*Data to process*
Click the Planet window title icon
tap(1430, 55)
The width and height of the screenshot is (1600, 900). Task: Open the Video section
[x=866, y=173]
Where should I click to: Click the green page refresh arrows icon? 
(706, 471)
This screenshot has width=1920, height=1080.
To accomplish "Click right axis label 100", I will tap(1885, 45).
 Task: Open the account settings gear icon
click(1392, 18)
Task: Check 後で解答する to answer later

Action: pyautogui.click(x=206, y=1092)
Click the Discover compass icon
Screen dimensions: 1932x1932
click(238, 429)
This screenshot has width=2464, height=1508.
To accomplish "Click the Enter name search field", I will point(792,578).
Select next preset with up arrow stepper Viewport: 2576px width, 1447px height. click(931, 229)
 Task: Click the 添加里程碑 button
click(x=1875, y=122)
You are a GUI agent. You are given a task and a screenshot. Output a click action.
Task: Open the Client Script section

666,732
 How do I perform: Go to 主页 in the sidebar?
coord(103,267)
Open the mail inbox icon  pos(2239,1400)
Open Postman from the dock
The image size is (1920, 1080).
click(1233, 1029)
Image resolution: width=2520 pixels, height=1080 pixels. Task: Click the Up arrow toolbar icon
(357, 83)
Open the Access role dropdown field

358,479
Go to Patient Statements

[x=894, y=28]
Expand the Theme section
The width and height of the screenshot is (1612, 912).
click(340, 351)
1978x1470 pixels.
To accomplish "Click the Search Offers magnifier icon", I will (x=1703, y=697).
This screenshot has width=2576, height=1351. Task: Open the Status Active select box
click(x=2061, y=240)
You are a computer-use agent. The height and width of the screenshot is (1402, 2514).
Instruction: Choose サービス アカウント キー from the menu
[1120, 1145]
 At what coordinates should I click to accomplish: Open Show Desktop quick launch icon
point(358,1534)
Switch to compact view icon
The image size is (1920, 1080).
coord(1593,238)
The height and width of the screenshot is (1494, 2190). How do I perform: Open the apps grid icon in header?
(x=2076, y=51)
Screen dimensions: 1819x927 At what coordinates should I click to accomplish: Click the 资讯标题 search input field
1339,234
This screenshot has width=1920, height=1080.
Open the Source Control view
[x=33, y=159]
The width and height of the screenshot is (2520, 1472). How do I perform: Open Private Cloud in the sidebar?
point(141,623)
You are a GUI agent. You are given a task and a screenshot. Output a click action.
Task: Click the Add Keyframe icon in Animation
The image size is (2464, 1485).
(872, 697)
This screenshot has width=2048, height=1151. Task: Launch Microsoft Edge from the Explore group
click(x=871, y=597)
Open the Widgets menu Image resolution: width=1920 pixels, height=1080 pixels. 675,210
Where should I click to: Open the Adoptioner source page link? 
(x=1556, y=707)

*Exercise instructions*
Reproduce the data exactly. All of it is needed.

*Your solution*
Click the Planet window title icon
tap(1430, 55)
The width and height of the screenshot is (1600, 900). Task: Open the Video section
[x=866, y=173]
Where should I click to: Click the green page refresh arrows icon? 
(706, 471)
This screenshot has width=1920, height=1080.
To accomplish "Click right axis label 100", I will tap(1885, 45).
 Task: Open the account settings gear icon
click(1392, 18)
Task: Check 後で解答する to answer later

Action: pyautogui.click(x=206, y=1092)
Click the Discover compass icon
Screen dimensions: 1932x1932
click(238, 429)
This screenshot has width=2464, height=1508.
To accomplish "Click the Enter name search field", I will point(792,578).
Select next preset with up arrow stepper Viewport: 2576px width, 1447px height. click(931, 229)
 Task: Click the 添加里程碑 button
click(x=1875, y=122)
You are a GUI agent. You are given a task and a screenshot. Output a click action.
Task: Open the Client Script section

666,732
 How do I perform: Go to 主页 in the sidebar?
coord(103,267)
Open the mail inbox icon  pos(2239,1400)
Open Postman from the dock
The image size is (1920, 1080).
click(1233, 1029)
Image resolution: width=2520 pixels, height=1080 pixels. Task: Click the Up arrow toolbar icon
(357, 83)
Open the Access role dropdown field

358,479
Go to Patient Statements

[x=894, y=28]
Expand the Theme section
The width and height of the screenshot is (1612, 912).
click(340, 351)
1978x1470 pixels.
To accomplish "Click the Search Offers magnifier icon", I will (x=1703, y=697).
This screenshot has width=2576, height=1351. Task: Open the Status Active select box
click(x=2061, y=240)
You are a computer-use agent. The height and width of the screenshot is (1402, 2514).
Instruction: Choose サービス アカウント キー from the menu
[1120, 1145]
 At what coordinates should I click to accomplish: Open Show Desktop quick launch icon
point(358,1534)
Switch to compact view icon
The image size is (1920, 1080).
coord(1593,238)
The height and width of the screenshot is (1494, 2190). How do I perform: Open the apps grid icon in header?
(x=2076, y=51)
Screen dimensions: 1819x927 At what coordinates should I click to accomplish: Click the 资讯标题 search input field
1339,234
This screenshot has width=1920, height=1080.
Open the Source Control view
[x=33, y=159]
The width and height of the screenshot is (2520, 1472). How do I perform: Open Private Cloud in the sidebar?
point(141,623)
You are a GUI agent. You are given a task and a screenshot. Output a click action.
Task: Click the Add Keyframe icon in Animation
The image size is (2464, 1485).
(872, 697)
This screenshot has width=2048, height=1151. Task: Launch Microsoft Edge from the Explore group
click(x=871, y=597)
Open the Widgets menu Image resolution: width=1920 pixels, height=1080 pixels. 675,210
Where should I click to: Open the Adoptioner source page link? 
(x=1556, y=707)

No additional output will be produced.